Render the material below as a numbered list, starting with the line that holds "You are a GUI" (include that line) and continuing through the end of the material. Skip blank lines and leave out the pictures.

▽

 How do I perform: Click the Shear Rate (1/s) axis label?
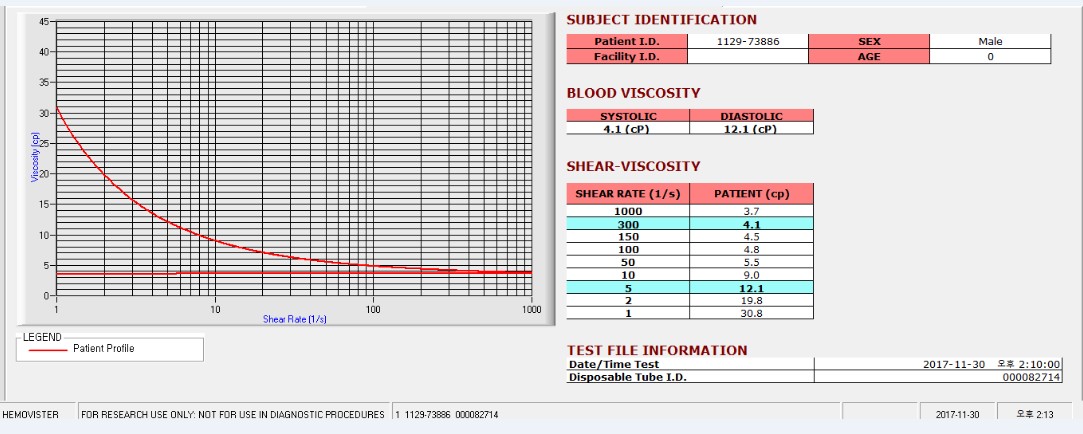pyautogui.click(x=294, y=319)
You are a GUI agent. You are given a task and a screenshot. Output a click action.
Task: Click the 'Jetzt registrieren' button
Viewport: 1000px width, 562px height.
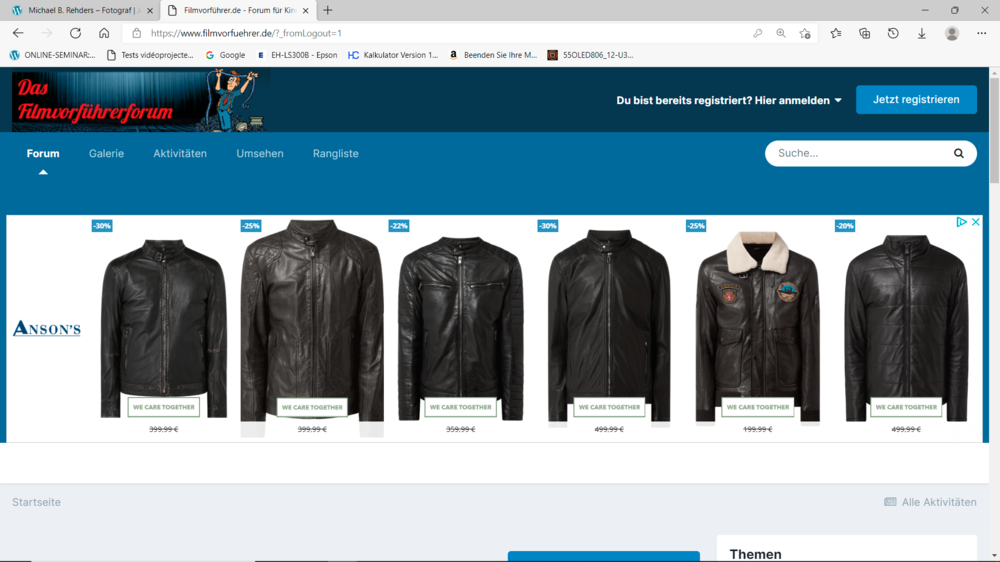916,100
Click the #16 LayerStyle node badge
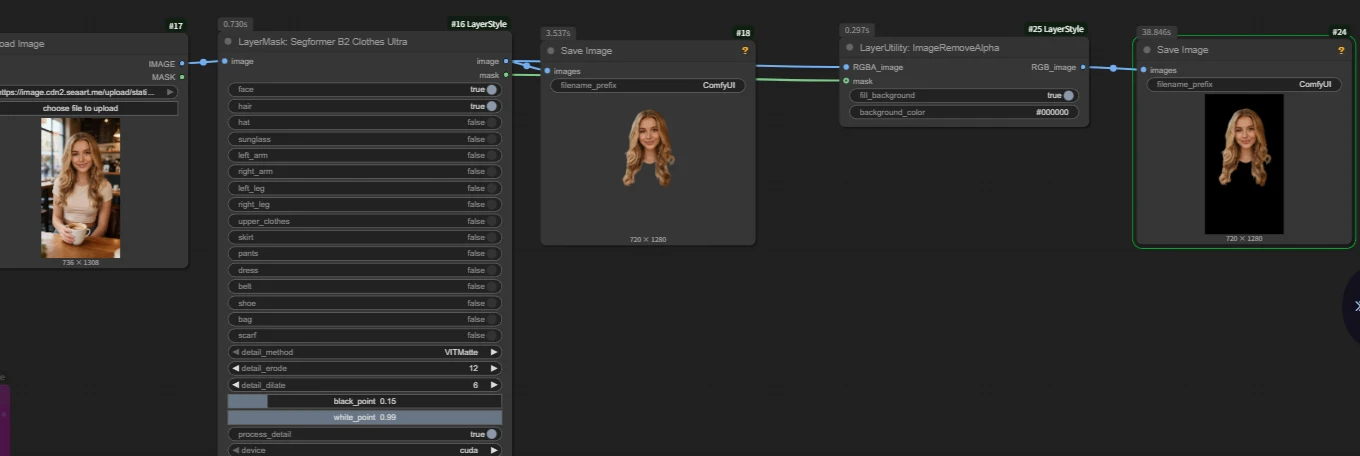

△

Response to this exercise:
1. You are a GUI agent. You are given a task and a screenshot. Output a click action.
2. Task: Click the 'Jetzt registrieren' button
3. Viewport: 1000px width, 562px height.
4. 916,100
5. Click the #16 LayerStyle node badge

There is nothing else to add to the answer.